===== The data

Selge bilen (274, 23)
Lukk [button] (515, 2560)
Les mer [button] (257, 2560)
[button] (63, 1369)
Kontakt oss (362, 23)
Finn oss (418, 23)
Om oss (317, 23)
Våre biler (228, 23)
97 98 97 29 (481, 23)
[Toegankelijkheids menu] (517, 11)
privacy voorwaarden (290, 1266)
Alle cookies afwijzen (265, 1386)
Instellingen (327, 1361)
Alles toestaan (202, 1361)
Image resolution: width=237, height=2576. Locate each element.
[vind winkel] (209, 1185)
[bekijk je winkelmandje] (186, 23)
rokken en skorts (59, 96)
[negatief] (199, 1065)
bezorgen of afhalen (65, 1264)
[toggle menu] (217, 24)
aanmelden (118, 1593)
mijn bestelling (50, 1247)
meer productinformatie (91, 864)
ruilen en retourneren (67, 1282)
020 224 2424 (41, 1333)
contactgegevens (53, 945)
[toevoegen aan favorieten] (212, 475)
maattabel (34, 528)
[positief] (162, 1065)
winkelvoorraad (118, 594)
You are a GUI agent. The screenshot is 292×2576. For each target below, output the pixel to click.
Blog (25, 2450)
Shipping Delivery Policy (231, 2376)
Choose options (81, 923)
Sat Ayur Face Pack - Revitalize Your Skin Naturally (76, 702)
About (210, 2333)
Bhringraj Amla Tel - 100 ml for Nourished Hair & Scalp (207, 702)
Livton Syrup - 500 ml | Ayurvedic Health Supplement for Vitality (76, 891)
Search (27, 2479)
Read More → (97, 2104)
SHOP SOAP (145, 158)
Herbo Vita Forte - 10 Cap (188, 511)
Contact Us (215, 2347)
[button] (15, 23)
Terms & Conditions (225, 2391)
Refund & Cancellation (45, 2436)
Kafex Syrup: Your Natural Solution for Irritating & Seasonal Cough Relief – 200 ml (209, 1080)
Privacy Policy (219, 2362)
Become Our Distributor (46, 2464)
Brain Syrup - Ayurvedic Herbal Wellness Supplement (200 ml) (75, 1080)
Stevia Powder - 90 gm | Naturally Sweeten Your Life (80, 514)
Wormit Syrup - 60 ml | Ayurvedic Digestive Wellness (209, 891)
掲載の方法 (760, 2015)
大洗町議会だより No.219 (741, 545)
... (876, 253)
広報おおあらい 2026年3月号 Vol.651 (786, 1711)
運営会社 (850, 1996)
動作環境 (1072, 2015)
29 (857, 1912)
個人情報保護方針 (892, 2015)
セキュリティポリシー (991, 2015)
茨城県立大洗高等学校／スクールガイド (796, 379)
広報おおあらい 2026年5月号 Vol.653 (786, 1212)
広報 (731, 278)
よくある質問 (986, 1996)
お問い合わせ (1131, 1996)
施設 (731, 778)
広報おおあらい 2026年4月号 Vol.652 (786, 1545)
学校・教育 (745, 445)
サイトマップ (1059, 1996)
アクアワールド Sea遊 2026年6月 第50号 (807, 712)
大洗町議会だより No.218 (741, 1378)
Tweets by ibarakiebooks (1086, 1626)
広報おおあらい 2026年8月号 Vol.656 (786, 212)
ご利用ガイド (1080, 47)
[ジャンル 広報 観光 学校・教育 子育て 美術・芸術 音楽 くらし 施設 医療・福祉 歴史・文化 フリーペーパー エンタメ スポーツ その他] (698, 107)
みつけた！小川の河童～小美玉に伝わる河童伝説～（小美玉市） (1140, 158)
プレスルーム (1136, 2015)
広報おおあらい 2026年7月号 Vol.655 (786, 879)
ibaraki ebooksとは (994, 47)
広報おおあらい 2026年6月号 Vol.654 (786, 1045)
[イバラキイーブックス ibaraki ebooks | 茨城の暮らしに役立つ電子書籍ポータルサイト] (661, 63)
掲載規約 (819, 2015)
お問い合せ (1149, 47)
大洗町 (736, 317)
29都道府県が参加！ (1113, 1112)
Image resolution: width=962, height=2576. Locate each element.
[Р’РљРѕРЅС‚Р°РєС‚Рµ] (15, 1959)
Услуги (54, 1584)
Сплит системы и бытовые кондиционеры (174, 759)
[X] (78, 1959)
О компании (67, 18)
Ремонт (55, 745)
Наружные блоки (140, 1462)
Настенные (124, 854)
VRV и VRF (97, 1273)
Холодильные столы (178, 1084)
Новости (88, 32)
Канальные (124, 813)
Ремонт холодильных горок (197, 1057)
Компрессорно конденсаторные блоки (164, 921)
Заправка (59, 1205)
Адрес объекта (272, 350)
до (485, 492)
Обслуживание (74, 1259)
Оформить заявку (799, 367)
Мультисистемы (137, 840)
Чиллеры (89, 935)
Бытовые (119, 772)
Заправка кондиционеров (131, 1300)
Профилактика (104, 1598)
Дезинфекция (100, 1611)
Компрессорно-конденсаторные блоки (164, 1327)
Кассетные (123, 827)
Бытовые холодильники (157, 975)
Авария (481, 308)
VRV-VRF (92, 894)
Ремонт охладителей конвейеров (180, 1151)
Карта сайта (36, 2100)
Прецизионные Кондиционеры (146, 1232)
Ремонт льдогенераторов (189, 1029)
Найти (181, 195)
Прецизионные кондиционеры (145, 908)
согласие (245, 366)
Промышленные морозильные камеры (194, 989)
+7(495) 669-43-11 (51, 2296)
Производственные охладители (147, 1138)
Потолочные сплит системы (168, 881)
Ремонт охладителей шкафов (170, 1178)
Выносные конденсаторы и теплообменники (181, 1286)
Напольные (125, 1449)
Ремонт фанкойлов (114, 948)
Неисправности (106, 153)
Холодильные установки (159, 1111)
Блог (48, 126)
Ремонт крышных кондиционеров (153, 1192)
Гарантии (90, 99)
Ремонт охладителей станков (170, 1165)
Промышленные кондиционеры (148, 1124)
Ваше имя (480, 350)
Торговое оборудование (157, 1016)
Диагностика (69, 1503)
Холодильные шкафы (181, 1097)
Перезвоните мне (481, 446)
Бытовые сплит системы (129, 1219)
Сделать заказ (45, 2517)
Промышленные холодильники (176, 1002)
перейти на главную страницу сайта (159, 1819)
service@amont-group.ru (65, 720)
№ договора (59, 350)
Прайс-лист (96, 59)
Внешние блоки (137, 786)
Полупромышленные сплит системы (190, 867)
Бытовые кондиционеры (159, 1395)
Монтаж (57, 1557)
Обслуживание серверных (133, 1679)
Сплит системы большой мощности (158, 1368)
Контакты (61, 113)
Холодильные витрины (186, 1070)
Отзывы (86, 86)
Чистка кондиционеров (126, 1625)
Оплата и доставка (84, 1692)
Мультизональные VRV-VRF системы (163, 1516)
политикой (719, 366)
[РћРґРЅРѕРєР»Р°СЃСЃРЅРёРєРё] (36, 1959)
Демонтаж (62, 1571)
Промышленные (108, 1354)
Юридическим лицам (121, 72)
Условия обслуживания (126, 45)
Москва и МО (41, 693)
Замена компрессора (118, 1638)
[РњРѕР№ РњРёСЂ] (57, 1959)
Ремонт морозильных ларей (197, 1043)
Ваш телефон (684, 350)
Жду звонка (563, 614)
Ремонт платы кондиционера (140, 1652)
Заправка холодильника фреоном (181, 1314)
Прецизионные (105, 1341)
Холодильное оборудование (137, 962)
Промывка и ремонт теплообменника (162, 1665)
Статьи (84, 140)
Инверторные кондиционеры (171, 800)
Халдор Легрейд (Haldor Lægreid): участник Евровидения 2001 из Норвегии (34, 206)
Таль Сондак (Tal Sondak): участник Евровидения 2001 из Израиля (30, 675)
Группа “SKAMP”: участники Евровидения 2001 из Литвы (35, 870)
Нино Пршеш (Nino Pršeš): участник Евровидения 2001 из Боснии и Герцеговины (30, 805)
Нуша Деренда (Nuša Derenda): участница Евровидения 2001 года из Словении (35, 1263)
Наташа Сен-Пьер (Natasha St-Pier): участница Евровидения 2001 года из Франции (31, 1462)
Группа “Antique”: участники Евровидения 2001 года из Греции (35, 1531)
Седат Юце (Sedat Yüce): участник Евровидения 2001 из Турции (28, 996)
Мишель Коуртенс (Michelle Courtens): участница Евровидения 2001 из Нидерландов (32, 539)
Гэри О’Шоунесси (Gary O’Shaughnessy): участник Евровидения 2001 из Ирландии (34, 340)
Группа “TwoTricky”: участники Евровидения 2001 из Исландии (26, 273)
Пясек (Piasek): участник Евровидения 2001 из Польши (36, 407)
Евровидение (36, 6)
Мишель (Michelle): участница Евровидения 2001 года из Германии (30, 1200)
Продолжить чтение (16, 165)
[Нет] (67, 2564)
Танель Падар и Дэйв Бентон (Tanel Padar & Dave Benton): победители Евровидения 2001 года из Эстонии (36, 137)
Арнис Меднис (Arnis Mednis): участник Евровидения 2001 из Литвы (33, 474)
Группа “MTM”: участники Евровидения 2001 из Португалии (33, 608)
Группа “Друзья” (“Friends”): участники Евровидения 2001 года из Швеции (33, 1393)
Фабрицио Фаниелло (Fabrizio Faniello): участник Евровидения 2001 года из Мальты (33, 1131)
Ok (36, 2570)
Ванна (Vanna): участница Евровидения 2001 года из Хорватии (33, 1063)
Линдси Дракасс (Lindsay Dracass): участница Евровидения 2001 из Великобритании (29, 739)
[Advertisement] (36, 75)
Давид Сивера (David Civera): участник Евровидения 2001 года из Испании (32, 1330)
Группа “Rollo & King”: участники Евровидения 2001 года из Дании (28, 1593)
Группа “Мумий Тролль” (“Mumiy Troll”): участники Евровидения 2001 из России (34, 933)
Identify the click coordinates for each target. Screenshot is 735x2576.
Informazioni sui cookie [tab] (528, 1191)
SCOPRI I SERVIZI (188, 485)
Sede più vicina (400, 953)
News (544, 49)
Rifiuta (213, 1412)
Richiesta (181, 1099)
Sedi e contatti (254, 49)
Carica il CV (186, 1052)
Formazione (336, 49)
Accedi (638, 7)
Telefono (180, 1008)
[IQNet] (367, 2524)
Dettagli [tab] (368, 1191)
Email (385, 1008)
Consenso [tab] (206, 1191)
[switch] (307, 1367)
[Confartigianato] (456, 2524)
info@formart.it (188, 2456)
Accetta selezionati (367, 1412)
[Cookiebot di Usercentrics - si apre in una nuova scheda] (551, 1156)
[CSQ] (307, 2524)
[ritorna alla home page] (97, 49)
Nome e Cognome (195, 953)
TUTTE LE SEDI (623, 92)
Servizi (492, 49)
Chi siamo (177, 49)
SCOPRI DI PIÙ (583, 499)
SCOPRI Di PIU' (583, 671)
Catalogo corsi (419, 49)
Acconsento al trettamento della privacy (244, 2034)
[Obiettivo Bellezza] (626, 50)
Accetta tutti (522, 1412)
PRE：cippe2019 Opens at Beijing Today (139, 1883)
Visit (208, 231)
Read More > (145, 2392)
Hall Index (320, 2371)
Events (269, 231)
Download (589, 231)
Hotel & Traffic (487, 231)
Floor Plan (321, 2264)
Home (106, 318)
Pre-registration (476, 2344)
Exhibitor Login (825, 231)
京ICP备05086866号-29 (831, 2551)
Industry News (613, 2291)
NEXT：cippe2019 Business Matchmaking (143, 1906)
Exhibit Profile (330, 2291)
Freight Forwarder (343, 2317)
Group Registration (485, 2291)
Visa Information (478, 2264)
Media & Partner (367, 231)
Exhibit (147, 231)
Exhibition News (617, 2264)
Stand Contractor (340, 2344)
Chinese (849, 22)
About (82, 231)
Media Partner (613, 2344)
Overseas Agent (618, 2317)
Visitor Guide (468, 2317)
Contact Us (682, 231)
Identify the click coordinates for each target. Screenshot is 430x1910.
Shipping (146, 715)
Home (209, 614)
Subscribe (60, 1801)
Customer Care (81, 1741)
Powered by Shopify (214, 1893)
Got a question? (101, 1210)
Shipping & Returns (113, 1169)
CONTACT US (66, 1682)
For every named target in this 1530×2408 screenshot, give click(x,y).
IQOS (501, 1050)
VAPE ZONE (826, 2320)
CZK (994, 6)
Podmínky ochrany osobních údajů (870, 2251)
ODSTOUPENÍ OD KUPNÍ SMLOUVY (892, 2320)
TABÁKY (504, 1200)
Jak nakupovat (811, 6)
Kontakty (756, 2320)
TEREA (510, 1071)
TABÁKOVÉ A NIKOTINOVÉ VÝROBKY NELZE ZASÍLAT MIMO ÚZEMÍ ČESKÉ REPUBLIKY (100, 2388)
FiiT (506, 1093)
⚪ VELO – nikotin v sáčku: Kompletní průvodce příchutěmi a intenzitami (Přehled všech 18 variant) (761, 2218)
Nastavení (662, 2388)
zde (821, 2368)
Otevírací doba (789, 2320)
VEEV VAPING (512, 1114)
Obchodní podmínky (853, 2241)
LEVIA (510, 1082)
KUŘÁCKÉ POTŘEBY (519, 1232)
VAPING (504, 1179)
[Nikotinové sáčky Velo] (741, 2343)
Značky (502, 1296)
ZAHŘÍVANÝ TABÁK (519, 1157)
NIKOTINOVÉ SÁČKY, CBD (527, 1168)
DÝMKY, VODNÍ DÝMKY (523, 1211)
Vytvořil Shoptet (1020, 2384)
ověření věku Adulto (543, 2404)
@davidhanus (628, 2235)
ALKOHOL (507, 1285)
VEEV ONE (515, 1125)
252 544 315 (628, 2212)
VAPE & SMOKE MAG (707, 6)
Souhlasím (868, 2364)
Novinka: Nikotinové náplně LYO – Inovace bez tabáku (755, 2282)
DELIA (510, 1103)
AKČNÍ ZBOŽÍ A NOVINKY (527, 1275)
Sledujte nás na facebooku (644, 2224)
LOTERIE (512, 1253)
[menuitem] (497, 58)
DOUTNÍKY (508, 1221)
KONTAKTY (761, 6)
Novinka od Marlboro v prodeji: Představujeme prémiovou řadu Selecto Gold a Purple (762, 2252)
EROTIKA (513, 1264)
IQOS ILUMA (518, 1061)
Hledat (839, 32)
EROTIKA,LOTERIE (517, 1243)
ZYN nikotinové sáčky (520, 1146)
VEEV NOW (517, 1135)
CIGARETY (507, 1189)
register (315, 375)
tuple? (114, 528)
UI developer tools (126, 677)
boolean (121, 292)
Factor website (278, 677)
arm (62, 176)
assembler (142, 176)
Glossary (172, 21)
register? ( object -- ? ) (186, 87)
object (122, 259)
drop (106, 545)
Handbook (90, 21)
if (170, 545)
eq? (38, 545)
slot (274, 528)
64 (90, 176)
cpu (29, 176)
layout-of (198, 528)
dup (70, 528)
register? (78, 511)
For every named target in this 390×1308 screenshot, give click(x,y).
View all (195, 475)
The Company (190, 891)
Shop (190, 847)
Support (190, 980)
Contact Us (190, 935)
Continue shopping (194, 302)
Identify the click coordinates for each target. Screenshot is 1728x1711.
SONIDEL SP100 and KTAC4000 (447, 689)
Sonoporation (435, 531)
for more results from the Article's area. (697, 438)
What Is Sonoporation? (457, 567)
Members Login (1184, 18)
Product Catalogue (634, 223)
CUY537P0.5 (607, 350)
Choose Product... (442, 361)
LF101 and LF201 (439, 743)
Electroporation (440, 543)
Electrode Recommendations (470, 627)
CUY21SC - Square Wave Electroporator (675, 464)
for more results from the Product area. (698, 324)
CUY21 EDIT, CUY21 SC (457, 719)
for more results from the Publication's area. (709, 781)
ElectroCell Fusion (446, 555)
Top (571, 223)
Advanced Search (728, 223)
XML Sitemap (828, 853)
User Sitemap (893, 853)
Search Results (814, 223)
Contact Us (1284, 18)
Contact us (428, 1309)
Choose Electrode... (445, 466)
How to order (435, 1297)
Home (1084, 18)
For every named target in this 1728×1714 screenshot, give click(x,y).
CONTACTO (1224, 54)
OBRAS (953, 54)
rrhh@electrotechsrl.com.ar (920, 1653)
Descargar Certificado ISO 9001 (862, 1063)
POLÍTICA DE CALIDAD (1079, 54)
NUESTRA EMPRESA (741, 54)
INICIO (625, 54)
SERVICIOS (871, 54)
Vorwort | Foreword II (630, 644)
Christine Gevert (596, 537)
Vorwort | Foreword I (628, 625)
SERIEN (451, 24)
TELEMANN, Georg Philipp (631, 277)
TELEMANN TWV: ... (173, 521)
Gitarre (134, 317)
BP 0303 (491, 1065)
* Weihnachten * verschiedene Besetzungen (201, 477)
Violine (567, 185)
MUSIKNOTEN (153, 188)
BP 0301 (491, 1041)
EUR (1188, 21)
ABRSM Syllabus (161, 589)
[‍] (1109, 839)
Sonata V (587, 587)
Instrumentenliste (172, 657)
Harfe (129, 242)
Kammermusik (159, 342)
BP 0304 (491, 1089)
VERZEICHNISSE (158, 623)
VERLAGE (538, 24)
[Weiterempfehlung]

==========

■ Exercise prompt ■
Once you find the line with "Жду звонка (563, 614)" above, print it and every line after it up to and including the line with "Инверторные кондиционеры (171, 800)", exactly as written and nothing else.

■ Reply ■
Жду звонка (563, 614)
Ремонт платы кондиционера (140, 1652)
Заправка холодильника фреоном (181, 1314)
Прецизионные (105, 1341)
Холодильное оборудование (137, 962)
Промывка и ремонт теплообменника (162, 1665)
Статьи (84, 140)
Инверторные кондиционеры (171, 800)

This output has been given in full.